If there was ever any doubt in your mind that we’re in a seller’s market, the latest Fairfax County stats should put it to rest. As we finished off the month of March, the Fairfax County market was down to just about a two months’ supply of homes for sale.  Brace yourselves as we break it down by home type: While there’s a 2.8-month supply of single family homes, supply of townhouses is down to 1.4 months, and condos are down to 1.3 months of supply.  Six months of supply typically signifies a balanced and healthy market, and anything below that makes for a seller’s market.  More than six months’ supply tips the scale toward buyers. The good news is that the number of homes for sale in Fairfax County did increase by more than 10% month-over-month. But it wasn’t enough to keep up with demand, as the number of homes sold was up by more than 35% in the same time period.

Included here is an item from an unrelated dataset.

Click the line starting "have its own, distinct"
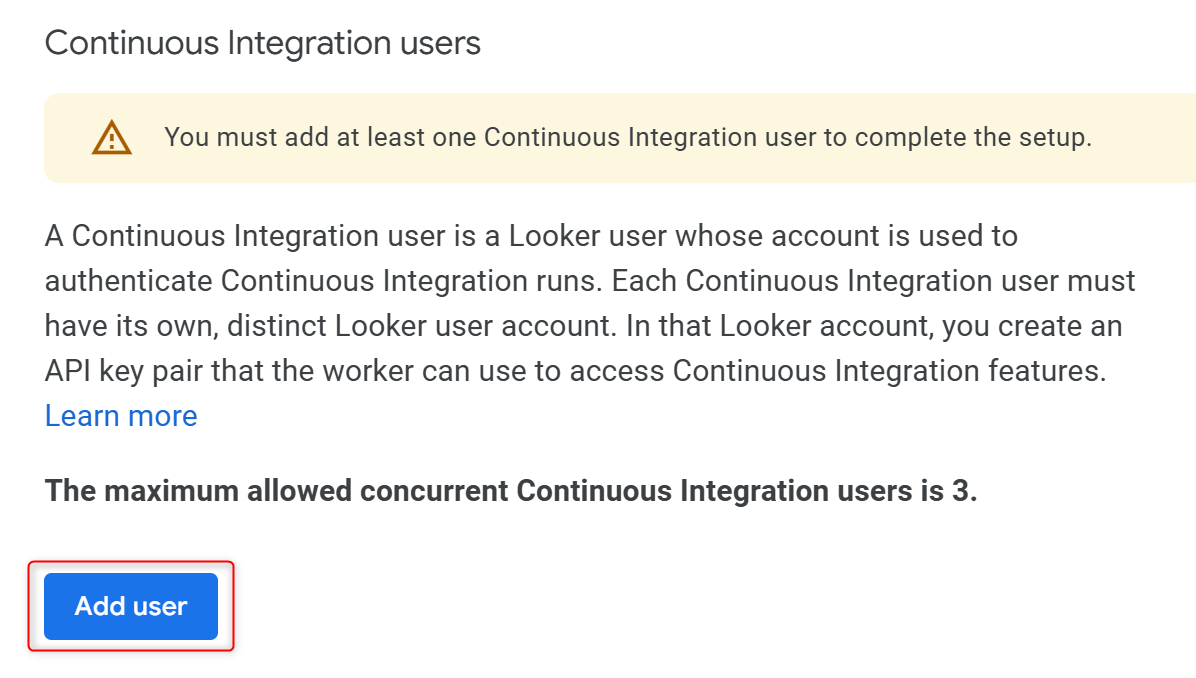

The second piece of good news is that despite what you learned in Econ 101, low supply and high demand have not caused home prices to skyrocket.  In fact, they’ve remained fairly stable over the last year.  “In addition to lenders and appraisers being more conservative, the increasing trend toward all-cash deals we’re seeing is helping to keep local housing prices stable,” explains Redfin Fairfax agent Ana Ventura. “Cash is king, and buyers with cash enjoy price discounts. If a seller has a choice between a cash buyer (investor) or a buyer who is getting a loan, the seller will almost always choose the cash offer, even at a lower price.  Cash buyers can close quickly, usually in less than 30 days, and sellers don’t have to deal with appraisals or financing contingencies.”

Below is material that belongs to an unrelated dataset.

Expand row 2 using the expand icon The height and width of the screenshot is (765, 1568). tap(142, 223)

For a complete picture of the Washington, DC area market’s most recent stats and trends, download the Redfin Market Report here: Redfin-Washington-Real-Estate-Market-Report-March-2012.

  • Jonathan Bunn

    While I agree that we are in a sellers market, I respectfully disagree that prices are not improving.  RBI Intell, the Metro area's stat tracker for real estate (for those who don't know), says that March had a 7.7% price increase over last year's prices which is huge!  I also find very few situations where cash is king.  Banks are no longer dumping properties in our area to investors who pay cash.  Strong financing is king.  I recently had 5 offers on a property and the first to be thrown out was a low ball cash buyer who thought they would get a special bargain based on it being cash.  It is therefore my opinion that prices are beginning to press upwards.  However, appraisers are in no rush to go back to the days of aggressive appraising.  They caught all of the flack for it last time.  Jonathan Bunn

  • Cindy

    I hesitate to call our market a sellers market.  Though inventory is lower and prices have increased in many areas, the DOM have also gone up as well.  Let's just say our market is more balanced than it was 12-18 months ago and leave it at that.

  • Alexandrian

    All-cash deals are what's keeping prices stable, really?  How many all-cash deals are there in relation to financed offers? 

  • TNPT Prop

    Not a seller's market and will not be for years.  When people start to sell their houses for a noticeable amount more than their loan amount that is when it will be a seller's market.  Considering the average buyer chooses a 30 year fixed (worst loan type) and puts little down, their lack of equity combined with the lack of appreciation, and of course the 6% egregious loss they take because of the monopolized Realtor system it will not be a seller's market for any for a long long time. Its true that one niche or specific area it can be a seller's market because families are always willing to pay unreal premium of hundreds of thousands of dollars just to live in a specific area that only gives them slightly more convenience.  For the market as a whole, and even the DC metro area in general, it will be a long long time before it is truly a seller's market.

    • real estate lover

       why is the 30-year mortgage the worst type?